Right now, the diet has gotten so much easier. I have less cravings for things like cereal in the morning and sweets in the afternoon. It's not that I don't get cravings at all - because I certainly do, but I know how to manage them a lot better. Whole30 has for sure changed my perspective on eating and what I should be putting in my body vs what I want to put in my body. I know that after work I'm not necessarily hungry, but I'm exhausted after a long day and I like the idea of eating anything that's at my disposal. To curb this, I eat something that's high in protein like ground turkey, eggs or chicken around 3:00pm or 3:30pm so that when I'm home I'm too full to eat, but ready to prepare my dinner. In the morning, I make black coffee and scrambled eggs with some fruit. This one is tough, because it doesn't really kick my craving for cereal or something that takes less effort to make. I will admit that I'm getting sick of making eggs, but it's the quickest thing to make in the morning before work and I stay full until 10:30am. I usually eat fruit for a snack. On the weekends Bryon and I make bacon (which is totally allowed on the Whole30 diet!) to add to our breakfast. Sometimes we make it during the week to add with our dinner and there's leftovers, which is a nice treat in the morning :)
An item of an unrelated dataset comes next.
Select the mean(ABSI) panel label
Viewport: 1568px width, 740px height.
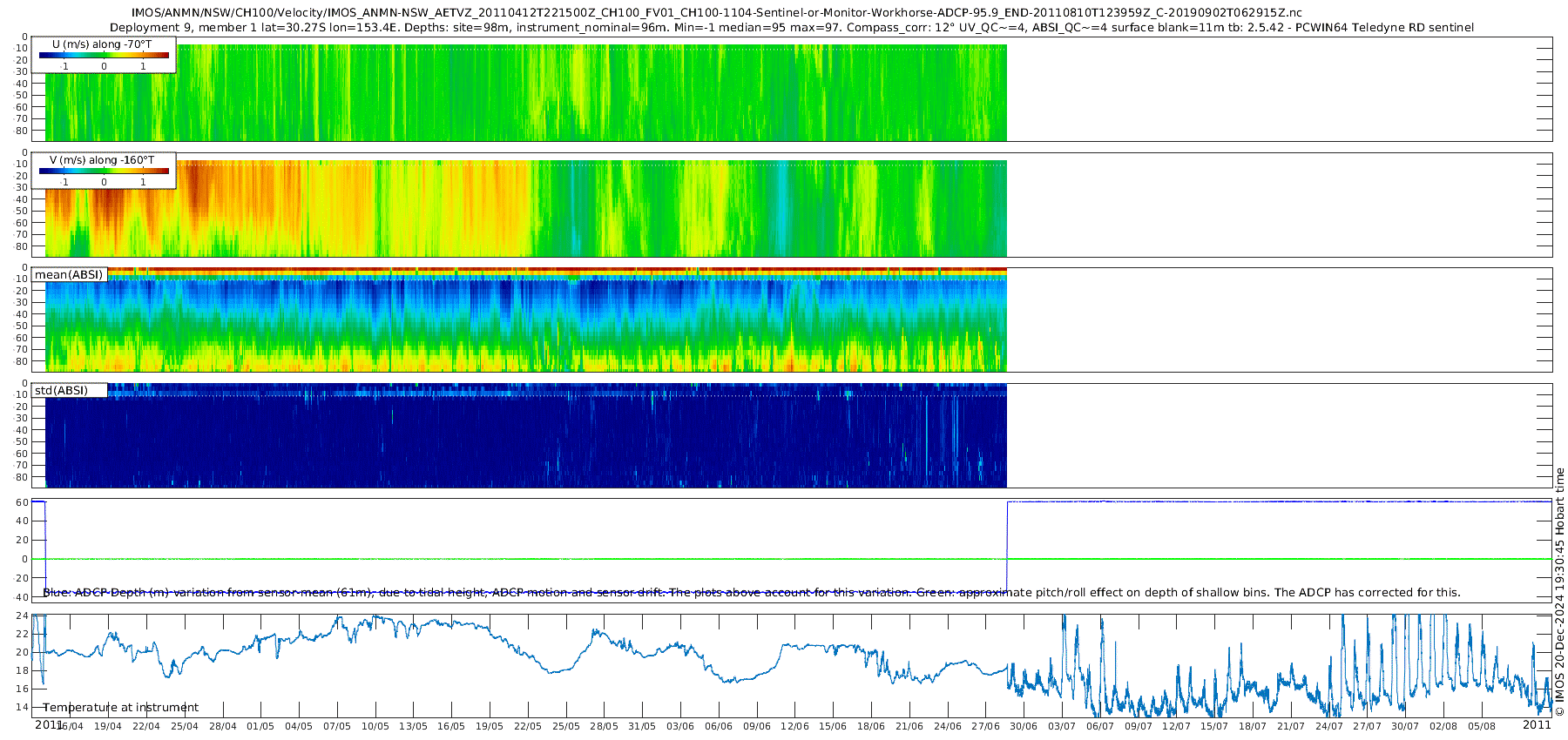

When I do get a craving for something sweet, I think about how these things make me feel after. Is it worth it? How will I feel after I eat it? After I think about it, I realize it's not worth it and eat something more substantial instead. I've only had two glasses of wine this month (each were counted toward my once-a-week-cheat) and I've had two gluten-free, vegan treats from my favourite bakery, Sorel & Co. Those aside, I am loving the Whole30! I've considered how I'll move forward with it after I get back from my vacation, and considering I look and feel amazing, I am absolutely going to continue it to an extent. There will be less carbs and less sugar in my diet, but I'm adding dairy back in. Dairy has little to no affect on my body. I have no issues digesting it and it doesn't cause me to gain weight. Now, this doesn't mean I'm going to indulge in cheese and crackers everyday, but rather, cereal and milk, milk in my coffee and treats that have dairy in them.

What's interesting about the Whole30 is that I actually eat more than I was eating before it. Instead and expanding my stomach with carbohydrates, I'm eating protein. But I have honestly noticed SUCH a difference in how my body looks. Seriously, after a week it was as though I had shed unnecessary weight (not that I needed to really loose weight, but for my frame I had a little fluff, which was probably water weight). My abs started to show more and I noticed my workouts at ClassPass classes were WAY more effective.

The cooking is fun and really delicious. It's a bit of an effort though. The other night Bryon messaged me while I was on my home from work saying he had a bad day at the hospital, so I decided to make him a big meal. I made this for my girlfriends one night and they loved it. Knowing thats it's a crowd pleaser, I thought I would share it with you guys! Recipe follows after the photos!

What You Need:

Half Spaghetti Squash per person

Ground Turkey

Olive Oil

Himalayan Pink Salt

Tomato Sauce (no sugar added!)



Pre heat oven to 400 degrees

Cut Squash in half and celebrate your victory after (because it's really difficult to do)

Scoop out the seeds (basically scoop it the way you would scoop out a pumpkin)

Drizzle olive oil on the inside and sprinkle some salt on it like Salt Bae

Flip the halves over so the inside face DOWN onto a baking sheet lined with foil

Pop them in the oven and bake for 45 minutes

When the squash has about 15 more minutes to cook, In a frying pan, brown the ground turkey (I had my heat on 7)

Once it's brown, pour desired amount of tomato sauce into another pan and heat on medium. As it heats, add in handful of spinach until they are cooked. Once the sauce is heated add in the turkey.

Take the squash out, with a fork, start pulling at the sides and the bottom to get the spaghetti consistency. Add in the sauce, mix it around and you're all done!